Reading text
Day two of my captivity…

Wait, dammit, no. I meant day two of my freedom! To some it might seem like captivity in that I haven’t left the house since Sunday afternoon, but remember, this is all by choice. Also it’s cold  and windy out there, and, according to the Weather Panic People on TV, a storm is on its way to my part of the world, so best to stay put if you can. At least that’s what they are saying. So far there is nothing but cloud cover, although if the scary weather network music is any indication, we are practically doomed. As always, I will believe it when I have to shovel it.

So. You might be wondering “is it weird, being home and with no actual job to go to for the foreseeable future?” and it kind of is. So far this week seems as though I have just a couple of days off, you know, an extended weekend kind of thing. So it’s weird, but it’s kind of not weird at the same time. I have set up a little “office” at our kitchen table (which I have to dismantle before supper, so this might not be the optimal space for me, but it’s ok for now) and I have been digging into a few things, making some project plans, and generally just enjoying my makeup-free existence.

And I’m not alone. Much. My husband works from home at least 3 days each week, and our eldest son is around too. It’s only the 15-y/0 that actually has to leave the house on a regular basis for school, and so far he doesn’t appear too bitter about this situation.

The 18-y/o is part way through his gap year, and is in the process of auditioning for universities, taking music and theory lessons to help with these auditions, and looking for part-time work. Beginning in September, when school started, we have been ensuring that he is up at a regular “school day” time each morning, so he has the same routine as the rest of the family. He has been mostly fine with that. I say mostly because when you don’t actually have anything to be up for in the morning, and you’re 18, it’s hard NOT to stay up ultra late with Netflix or the PS3, right? But he’s been pretty good about it.

This morning I went into the boys’ room with the usual thinly-veiled threats about getting their arses out of bed, and while the youngest only needed to be told once, the older one could not be budged. Finally after an hour of speaking sternly go him and occasionally poking him in the ribs, he made his way downstairs.

As soon as I saw him I said “Are you ok? You’re awfully pale.” He said he thought he was ok, but that all night he alternated between being way too warm, and freezing cold. I took his temperature, and sure enough, high fever.

What you need to do
Please carry on the blog post about the first days at home, picking up right after the son's fever is discovered. The listing below comes from a separate source and has no connection to the blog post about the first days at home.

Entries provided
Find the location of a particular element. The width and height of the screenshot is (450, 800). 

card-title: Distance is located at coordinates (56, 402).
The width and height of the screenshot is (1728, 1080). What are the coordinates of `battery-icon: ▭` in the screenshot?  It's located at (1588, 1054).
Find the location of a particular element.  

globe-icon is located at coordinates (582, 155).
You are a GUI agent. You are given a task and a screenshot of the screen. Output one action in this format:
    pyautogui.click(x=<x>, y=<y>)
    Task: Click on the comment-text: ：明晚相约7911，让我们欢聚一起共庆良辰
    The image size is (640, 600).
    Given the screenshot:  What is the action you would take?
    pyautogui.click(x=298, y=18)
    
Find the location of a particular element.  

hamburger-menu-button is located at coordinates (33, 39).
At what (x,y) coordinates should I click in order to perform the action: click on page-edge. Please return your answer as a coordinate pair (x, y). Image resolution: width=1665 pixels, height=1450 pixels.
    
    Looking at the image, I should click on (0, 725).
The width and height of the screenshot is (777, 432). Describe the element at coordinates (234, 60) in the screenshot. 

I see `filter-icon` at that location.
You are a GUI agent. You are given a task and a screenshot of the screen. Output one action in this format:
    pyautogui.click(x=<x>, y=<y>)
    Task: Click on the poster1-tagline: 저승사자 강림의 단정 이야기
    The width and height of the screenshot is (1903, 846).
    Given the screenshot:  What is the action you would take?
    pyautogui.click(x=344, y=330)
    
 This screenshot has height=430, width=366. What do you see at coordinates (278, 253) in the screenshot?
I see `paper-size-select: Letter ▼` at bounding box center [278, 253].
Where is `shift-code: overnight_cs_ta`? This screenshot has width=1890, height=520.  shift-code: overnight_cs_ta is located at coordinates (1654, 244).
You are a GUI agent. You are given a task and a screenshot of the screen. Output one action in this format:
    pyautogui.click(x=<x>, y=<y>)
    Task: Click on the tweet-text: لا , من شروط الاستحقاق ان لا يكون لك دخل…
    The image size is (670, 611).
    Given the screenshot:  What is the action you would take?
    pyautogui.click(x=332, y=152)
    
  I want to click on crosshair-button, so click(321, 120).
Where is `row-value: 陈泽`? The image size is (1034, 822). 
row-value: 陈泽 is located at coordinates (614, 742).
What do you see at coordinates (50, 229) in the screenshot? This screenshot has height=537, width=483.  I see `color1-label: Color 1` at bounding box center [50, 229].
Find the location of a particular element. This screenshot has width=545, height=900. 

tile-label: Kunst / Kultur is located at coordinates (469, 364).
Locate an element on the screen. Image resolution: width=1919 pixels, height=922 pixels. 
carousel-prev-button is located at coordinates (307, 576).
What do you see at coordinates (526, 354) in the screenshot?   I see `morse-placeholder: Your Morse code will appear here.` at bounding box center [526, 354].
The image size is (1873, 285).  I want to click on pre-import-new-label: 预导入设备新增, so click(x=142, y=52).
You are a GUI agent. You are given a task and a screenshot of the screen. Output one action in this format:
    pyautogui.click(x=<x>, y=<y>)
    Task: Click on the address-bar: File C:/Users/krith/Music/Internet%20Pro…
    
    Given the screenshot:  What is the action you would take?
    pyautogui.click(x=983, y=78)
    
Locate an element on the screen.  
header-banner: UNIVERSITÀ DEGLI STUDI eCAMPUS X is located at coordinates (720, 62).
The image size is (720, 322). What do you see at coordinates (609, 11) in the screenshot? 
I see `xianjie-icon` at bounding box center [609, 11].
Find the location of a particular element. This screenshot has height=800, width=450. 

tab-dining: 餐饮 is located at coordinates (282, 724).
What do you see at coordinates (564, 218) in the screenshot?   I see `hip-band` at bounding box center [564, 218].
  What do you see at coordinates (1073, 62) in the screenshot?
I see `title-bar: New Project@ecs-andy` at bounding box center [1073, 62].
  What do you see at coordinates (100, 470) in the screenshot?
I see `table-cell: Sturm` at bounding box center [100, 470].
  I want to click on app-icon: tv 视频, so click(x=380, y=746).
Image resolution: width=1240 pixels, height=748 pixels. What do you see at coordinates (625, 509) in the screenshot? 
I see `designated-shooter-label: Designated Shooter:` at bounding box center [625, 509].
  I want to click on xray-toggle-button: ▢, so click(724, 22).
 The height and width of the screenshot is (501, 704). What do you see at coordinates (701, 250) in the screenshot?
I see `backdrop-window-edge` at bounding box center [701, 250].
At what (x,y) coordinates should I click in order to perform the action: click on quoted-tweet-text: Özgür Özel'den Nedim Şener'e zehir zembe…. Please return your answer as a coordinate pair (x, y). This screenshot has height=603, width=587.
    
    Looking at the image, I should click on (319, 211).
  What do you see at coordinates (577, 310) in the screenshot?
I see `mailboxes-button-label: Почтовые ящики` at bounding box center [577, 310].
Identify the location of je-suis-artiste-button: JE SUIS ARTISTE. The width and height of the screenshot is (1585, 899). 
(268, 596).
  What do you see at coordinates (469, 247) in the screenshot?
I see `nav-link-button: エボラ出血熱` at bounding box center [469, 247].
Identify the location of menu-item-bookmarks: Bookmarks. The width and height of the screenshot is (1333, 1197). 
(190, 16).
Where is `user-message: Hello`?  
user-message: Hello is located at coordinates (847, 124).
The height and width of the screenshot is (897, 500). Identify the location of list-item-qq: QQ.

Result for this task
I sent him back to bed. He went willingly, and slept for another four hours. Aaaaand don’t I feel like a terrible mother now, demanding he get himself up and organized for the day. Poor kid.

It’s funny because  when kids are little and they have fevers,  you’re like “of course.” Because that’s what happens to little kids. Fevers and ear infections, colds and flu, strep throat and chicken pox. It’s par for the course, it’s having to cancel all your plans because you have a sick kid. You get used to it. Schools and daycare centres are petri dishes of germs and viruses, and a lot of kids get a lot of those common ailments in that kind of environment.

But when your kid is 18, and generally as healthy as a horse, you kind of forget that he is still susceptible to these same viruses and ailments. The difference now is that he can’t crawl onto my lap to be comforted, the Advil comes in pills instead of grape-flavoured liquid, and  I have to ask him to sit down so I  can reach his ear with the thermometer to take his temperature. I am not even kidding about that last part.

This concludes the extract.